START Input data

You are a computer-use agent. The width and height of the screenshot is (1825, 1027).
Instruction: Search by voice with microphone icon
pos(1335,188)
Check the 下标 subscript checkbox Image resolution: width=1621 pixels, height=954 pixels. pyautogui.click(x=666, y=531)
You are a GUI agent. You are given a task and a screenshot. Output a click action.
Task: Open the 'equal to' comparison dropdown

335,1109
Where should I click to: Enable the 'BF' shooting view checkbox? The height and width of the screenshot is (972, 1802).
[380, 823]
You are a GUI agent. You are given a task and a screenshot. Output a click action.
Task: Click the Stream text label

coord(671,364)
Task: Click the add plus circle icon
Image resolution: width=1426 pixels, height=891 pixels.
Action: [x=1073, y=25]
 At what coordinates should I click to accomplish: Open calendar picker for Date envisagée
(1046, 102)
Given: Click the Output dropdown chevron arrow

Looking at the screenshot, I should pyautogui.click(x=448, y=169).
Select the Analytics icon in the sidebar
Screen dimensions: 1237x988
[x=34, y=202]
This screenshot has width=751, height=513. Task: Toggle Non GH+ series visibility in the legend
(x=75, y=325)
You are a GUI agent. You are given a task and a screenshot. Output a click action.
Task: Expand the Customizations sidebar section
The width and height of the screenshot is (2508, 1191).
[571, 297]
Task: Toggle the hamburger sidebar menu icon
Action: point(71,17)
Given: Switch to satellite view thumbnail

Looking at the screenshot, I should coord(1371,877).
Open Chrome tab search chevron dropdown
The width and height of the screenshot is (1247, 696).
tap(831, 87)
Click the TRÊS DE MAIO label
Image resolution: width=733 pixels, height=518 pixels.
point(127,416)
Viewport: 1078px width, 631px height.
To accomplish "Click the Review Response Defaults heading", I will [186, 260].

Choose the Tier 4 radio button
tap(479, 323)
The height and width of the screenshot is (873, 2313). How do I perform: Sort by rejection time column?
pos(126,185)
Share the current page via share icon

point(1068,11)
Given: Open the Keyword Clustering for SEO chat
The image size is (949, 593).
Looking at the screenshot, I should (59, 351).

END Input data

**Instructions for the task**. Retype the records above in full, exactly.

**Answer to this task**.
You are a computer-use agent. The width and height of the screenshot is (1825, 1027).
Instruction: Search by voice with microphone icon
pos(1335,188)
Check the 下标 subscript checkbox Image resolution: width=1621 pixels, height=954 pixels. pyautogui.click(x=666, y=531)
You are a GUI agent. You are given a task and a screenshot. Output a click action.
Task: Open the 'equal to' comparison dropdown

335,1109
Where should I click to: Enable the 'BF' shooting view checkbox? The height and width of the screenshot is (972, 1802).
[380, 823]
You are a GUI agent. You are given a task and a screenshot. Output a click action.
Task: Click the Stream text label

coord(671,364)
Task: Click the add plus circle icon
Image resolution: width=1426 pixels, height=891 pixels.
Action: [x=1073, y=25]
 At what coordinates should I click to accomplish: Open calendar picker for Date envisagée
(1046, 102)
Given: Click the Output dropdown chevron arrow

Looking at the screenshot, I should pyautogui.click(x=448, y=169).
Select the Analytics icon in the sidebar
Screen dimensions: 1237x988
[x=34, y=202]
This screenshot has width=751, height=513. Task: Toggle Non GH+ series visibility in the legend
(x=75, y=325)
You are a GUI agent. You are given a task and a screenshot. Output a click action.
Task: Expand the Customizations sidebar section
The width and height of the screenshot is (2508, 1191).
[571, 297]
Task: Toggle the hamburger sidebar menu icon
Action: point(71,17)
Given: Switch to satellite view thumbnail

Looking at the screenshot, I should coord(1371,877).
Open Chrome tab search chevron dropdown
The width and height of the screenshot is (1247, 696).
tap(831, 87)
Click the TRÊS DE MAIO label
Image resolution: width=733 pixels, height=518 pixels.
point(127,416)
Viewport: 1078px width, 631px height.
To accomplish "Click the Review Response Defaults heading", I will [186, 260].

Choose the Tier 4 radio button
tap(479, 323)
The height and width of the screenshot is (873, 2313). How do I perform: Sort by rejection time column?
pos(126,185)
Share the current page via share icon

point(1068,11)
Given: Open the Keyword Clustering for SEO chat
The image size is (949, 593).
Looking at the screenshot, I should (59, 351).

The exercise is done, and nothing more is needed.